> **What to produce**:
Please render the data as a Markdown table with columns "Row" and "Entry", giving each line a row number, starting at the line that contains "Viewport: 1280px width, 554px" and ending at the line that contains "1280x720 pixels. click(66, 54)". Leave out blank lines.

> **Provided records**:
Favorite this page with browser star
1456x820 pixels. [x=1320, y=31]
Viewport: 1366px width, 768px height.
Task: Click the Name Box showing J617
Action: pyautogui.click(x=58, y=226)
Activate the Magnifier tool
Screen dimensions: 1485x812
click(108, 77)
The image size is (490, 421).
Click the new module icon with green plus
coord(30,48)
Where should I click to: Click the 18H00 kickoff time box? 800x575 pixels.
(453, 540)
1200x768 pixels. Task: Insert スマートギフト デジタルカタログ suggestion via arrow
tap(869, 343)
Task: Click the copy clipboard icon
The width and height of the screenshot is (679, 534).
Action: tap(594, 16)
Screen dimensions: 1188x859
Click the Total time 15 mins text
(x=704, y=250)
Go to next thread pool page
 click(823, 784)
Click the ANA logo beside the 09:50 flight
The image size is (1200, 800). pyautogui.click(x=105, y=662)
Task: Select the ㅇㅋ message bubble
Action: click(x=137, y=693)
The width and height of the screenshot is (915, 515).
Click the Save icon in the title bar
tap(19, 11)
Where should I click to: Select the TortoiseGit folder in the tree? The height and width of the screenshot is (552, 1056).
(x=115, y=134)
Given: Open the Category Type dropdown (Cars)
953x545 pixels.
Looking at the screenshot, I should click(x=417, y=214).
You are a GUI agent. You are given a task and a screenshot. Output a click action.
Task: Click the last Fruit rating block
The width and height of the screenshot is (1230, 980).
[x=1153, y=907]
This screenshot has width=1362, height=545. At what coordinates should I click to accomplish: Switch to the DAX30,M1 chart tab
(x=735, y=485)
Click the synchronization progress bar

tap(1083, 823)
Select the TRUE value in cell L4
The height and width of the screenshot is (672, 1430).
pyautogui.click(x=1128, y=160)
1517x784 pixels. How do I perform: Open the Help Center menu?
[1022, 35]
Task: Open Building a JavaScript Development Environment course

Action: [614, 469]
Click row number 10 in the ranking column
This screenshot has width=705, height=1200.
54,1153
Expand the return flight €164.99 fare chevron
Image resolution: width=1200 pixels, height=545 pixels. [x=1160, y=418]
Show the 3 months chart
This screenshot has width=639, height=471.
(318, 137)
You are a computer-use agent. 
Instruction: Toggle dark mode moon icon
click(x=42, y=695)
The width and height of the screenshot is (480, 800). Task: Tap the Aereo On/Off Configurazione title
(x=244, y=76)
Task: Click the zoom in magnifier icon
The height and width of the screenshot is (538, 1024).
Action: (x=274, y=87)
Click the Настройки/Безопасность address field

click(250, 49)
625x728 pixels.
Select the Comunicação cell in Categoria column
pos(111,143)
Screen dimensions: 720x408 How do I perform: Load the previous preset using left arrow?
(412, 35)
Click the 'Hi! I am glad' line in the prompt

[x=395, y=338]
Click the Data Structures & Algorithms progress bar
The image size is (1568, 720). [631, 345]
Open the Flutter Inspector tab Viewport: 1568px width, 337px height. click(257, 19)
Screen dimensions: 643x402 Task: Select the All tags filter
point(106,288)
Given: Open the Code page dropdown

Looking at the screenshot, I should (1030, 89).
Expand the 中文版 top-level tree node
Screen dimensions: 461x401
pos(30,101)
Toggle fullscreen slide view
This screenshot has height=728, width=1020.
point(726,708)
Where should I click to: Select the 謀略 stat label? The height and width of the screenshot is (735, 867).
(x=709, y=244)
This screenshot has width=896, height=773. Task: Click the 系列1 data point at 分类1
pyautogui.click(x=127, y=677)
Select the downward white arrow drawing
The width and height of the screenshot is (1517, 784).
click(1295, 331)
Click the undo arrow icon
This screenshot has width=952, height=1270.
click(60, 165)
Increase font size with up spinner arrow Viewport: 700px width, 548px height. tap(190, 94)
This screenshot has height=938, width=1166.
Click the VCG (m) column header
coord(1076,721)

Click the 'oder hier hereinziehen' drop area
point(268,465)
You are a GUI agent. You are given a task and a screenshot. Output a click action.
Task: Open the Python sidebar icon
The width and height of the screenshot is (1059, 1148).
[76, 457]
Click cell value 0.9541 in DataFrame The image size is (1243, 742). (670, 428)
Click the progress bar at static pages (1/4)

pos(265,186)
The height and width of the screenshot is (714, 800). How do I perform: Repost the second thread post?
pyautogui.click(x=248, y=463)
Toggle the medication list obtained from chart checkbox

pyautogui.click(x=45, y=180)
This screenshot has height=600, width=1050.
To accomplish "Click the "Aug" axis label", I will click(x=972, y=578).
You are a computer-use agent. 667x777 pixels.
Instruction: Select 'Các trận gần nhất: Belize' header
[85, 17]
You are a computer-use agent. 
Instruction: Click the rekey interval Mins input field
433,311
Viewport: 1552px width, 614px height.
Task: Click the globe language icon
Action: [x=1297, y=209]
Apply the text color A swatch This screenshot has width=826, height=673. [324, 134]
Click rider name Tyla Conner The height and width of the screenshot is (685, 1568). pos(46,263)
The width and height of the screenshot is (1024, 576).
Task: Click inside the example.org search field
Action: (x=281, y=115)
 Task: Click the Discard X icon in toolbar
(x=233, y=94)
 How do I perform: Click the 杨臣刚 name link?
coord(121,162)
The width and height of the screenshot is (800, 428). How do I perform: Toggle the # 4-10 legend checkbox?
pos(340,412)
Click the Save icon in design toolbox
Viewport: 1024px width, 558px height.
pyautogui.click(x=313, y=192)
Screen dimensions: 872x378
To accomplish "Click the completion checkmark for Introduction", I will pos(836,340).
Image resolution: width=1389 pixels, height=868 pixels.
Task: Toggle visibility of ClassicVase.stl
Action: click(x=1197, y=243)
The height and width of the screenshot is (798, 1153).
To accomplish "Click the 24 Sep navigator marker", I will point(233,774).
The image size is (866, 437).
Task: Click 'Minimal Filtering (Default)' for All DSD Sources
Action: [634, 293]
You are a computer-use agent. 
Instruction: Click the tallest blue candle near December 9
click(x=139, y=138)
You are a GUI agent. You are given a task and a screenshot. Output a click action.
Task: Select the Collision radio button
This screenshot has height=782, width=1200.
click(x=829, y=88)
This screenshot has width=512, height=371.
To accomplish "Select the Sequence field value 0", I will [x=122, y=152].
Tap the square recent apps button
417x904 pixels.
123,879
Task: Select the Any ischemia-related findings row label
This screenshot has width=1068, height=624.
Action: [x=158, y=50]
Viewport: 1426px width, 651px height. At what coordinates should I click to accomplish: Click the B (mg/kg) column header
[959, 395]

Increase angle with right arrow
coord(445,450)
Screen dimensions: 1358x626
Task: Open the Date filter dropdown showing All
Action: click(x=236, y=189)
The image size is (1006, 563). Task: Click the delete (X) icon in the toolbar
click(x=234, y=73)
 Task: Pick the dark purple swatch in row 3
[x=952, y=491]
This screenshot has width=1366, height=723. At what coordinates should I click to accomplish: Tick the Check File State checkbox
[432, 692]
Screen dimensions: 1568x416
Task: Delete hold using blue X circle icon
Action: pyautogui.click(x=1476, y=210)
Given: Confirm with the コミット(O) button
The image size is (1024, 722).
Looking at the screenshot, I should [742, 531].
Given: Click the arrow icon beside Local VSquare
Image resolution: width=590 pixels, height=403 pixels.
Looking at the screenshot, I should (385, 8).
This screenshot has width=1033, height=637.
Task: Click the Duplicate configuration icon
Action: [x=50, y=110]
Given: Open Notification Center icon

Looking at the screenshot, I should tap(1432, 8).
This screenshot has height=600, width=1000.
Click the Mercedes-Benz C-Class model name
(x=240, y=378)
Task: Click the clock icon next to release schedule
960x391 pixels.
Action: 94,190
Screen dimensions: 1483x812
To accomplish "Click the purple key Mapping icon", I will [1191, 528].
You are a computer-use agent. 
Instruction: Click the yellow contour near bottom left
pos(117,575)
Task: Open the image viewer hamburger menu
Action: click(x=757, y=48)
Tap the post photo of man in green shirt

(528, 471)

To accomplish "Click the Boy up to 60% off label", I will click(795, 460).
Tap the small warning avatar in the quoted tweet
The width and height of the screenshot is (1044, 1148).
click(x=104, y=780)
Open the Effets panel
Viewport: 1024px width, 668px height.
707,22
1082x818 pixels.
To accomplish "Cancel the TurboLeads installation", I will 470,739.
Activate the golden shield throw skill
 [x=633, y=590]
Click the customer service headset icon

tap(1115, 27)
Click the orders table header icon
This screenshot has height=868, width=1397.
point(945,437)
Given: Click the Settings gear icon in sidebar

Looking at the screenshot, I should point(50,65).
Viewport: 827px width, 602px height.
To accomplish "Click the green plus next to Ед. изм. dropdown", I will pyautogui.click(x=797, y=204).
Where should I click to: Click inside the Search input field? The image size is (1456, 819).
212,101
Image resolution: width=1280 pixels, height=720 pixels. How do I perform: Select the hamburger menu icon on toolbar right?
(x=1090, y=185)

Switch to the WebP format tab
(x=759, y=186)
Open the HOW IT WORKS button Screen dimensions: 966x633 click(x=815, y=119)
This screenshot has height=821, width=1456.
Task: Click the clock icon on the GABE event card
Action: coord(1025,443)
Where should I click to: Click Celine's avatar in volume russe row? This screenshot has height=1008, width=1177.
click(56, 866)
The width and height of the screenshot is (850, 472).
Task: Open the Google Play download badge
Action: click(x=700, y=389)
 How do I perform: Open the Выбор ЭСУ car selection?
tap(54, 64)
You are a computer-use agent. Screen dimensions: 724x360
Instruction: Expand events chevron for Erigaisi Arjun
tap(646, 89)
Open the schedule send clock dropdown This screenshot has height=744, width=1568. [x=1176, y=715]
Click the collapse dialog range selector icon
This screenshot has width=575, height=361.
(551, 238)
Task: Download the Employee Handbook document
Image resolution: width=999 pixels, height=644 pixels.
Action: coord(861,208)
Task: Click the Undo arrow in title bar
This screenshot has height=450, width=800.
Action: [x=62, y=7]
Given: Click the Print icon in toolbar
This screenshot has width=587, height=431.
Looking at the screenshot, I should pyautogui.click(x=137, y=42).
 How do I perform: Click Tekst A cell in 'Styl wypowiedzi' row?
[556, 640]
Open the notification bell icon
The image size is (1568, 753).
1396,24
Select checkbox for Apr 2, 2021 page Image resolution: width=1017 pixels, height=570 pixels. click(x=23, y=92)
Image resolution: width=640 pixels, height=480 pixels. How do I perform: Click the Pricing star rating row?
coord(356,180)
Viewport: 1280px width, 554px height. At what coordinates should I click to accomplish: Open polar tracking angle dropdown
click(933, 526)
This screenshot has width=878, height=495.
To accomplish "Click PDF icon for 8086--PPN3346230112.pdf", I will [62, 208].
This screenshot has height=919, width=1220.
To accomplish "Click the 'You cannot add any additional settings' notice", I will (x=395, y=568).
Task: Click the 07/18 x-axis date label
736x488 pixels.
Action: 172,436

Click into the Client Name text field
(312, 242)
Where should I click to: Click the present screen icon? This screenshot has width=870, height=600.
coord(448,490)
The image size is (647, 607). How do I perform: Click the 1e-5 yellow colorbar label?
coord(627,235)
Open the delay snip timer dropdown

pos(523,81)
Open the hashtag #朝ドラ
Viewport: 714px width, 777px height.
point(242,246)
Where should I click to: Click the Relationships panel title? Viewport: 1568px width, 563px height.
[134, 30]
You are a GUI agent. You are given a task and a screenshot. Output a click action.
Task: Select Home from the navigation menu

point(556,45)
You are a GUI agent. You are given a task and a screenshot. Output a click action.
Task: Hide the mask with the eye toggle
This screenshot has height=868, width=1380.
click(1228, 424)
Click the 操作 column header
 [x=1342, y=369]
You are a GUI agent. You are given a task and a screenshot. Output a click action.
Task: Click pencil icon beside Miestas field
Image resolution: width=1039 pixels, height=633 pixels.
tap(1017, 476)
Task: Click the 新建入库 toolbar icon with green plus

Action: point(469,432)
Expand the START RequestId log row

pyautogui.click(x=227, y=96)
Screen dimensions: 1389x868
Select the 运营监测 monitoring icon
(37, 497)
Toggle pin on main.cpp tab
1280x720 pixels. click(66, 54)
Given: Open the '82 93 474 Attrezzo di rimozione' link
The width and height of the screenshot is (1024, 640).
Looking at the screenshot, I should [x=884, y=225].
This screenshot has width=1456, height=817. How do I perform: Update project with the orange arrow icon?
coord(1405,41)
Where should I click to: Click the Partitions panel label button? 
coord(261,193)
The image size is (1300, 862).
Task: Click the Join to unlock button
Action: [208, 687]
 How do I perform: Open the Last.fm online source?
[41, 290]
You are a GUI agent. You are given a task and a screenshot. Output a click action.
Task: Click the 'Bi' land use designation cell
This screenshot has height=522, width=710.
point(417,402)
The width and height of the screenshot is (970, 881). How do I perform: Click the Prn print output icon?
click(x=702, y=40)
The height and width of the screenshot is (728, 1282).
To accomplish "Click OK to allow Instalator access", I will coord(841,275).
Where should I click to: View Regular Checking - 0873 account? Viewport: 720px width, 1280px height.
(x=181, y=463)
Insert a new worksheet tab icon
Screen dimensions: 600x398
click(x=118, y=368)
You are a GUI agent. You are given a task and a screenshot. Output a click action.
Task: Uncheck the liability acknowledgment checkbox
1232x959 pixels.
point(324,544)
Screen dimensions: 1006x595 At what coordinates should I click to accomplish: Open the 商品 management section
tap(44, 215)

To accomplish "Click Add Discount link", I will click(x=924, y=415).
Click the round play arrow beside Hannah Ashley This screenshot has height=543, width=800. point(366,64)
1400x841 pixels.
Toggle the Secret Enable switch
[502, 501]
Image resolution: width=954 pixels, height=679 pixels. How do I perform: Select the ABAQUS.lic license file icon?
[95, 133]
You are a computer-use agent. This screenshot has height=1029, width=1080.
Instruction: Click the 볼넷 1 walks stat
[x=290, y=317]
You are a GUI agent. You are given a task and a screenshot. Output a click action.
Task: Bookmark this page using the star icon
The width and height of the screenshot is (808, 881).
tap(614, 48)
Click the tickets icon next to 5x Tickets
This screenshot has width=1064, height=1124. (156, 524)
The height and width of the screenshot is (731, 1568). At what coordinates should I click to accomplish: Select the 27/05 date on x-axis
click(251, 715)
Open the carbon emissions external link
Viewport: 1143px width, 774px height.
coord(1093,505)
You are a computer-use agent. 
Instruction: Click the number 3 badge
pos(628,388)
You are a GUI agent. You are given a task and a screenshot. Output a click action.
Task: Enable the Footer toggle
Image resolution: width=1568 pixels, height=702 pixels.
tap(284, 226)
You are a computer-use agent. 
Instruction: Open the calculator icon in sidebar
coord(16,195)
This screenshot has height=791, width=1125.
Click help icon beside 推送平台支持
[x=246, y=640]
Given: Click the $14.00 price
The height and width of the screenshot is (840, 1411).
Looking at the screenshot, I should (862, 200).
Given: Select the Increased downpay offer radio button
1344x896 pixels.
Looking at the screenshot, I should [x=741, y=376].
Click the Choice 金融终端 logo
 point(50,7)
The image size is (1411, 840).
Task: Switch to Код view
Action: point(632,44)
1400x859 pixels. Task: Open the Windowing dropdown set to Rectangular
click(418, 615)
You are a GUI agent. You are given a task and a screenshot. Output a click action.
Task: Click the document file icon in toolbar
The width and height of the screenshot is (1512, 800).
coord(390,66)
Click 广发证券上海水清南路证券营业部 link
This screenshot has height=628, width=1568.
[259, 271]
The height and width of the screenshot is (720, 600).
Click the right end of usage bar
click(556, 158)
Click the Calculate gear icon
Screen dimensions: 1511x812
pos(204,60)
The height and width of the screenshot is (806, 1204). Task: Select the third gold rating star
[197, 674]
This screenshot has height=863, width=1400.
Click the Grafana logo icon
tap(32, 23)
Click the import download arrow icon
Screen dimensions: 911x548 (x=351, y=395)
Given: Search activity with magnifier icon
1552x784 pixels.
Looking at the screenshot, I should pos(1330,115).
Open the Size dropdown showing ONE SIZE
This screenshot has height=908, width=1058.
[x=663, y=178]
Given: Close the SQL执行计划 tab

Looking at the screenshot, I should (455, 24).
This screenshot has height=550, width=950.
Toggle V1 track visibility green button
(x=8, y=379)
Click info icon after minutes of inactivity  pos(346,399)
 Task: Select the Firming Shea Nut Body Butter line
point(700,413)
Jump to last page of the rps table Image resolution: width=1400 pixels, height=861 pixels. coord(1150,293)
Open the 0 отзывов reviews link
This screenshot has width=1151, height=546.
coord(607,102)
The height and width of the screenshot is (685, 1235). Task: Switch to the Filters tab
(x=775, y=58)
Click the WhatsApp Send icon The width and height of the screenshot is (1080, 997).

> **Finished task**:
| Row | Entry |
|---|---|
| 1 | Viewport: 1280px width, 554px height. At what coordinates should I click to accomplish: Open polar tracking angle dropdown |
| 2 | click(933, 526) |
| 3 | This screenshot has width=878, height=495. |
| 4 | To accomplish "Click PDF icon for 8086--PPN3346230112.pdf", I will [62, 208]. |
| 5 | This screenshot has height=919, width=1220. |
| 6 | To accomplish "Click the 'You cannot add any additional settings' notice", I will (x=395, y=568). |
| 7 | Task: Click the 07/18 x-axis date label |
| 8 | 736x488 pixels. |
| 9 | Action: 172,436 |
| 10 | Click into the Client Name text field |
| 11 | (312, 242) |
| 12 | Where should I click to: Click the present screen icon? This screenshot has width=870, height=600. |
| 13 | coord(448,490) |
| 14 | The image size is (647, 607). How do I perform: Click the 1e-5 yellow colorbar label? |
| 15 | coord(627,235) |
| 16 | Open the delay snip timer dropdown |
| 17 | pos(523,81) |
| 18 | Open the hashtag #朝ドラ |
| 19 | Viewport: 714px width, 777px height. |
| 20 | point(242,246) |
| 21 | Where should I click to: Click the Relationships panel title? Viewport: 1568px width, 563px height. |
| 22 | [134, 30] |
| 23 | You are a GUI agent. You are given a task and a screenshot. Output a click action. |
| 24 | Task: Select Home from the navigation menu |
| 25 | point(556,45) |
| 26 | You are a GUI agent. You are given a task and a screenshot. Output a click action. |
| 27 | Task: Hide the mask with the eye toggle |
| 28 | This screenshot has height=868, width=1380. |
| 29 | click(1228, 424) |
| 30 | Click the 操作 column header |
| 31 |  [x=1342, y=369] |
| 32 | You are a GUI agent. You are given a task and a screenshot. Output a click action. |
| 33 | Task: Click pencil icon beside Miestas field |
| 34 | Image resolution: width=1039 pixels, height=633 pixels. |
| 35 | tap(1017, 476) |
| 36 | Task: Click the 新建入库 toolbar icon with green plus |
| 37 | Action: point(469,432) |
| 38 | Expand the START RequestId log row |
| 39 | pyautogui.click(x=227, y=96) |
| 40 | Screen dimensions: 1389x868 |
| 41 | Select the 运营监测 monitoring icon |
| 42 | (37, 497) |
| 43 | Toggle pin on main.cpp tab |
| 44 | 1280x720 pixels. click(66, 54) |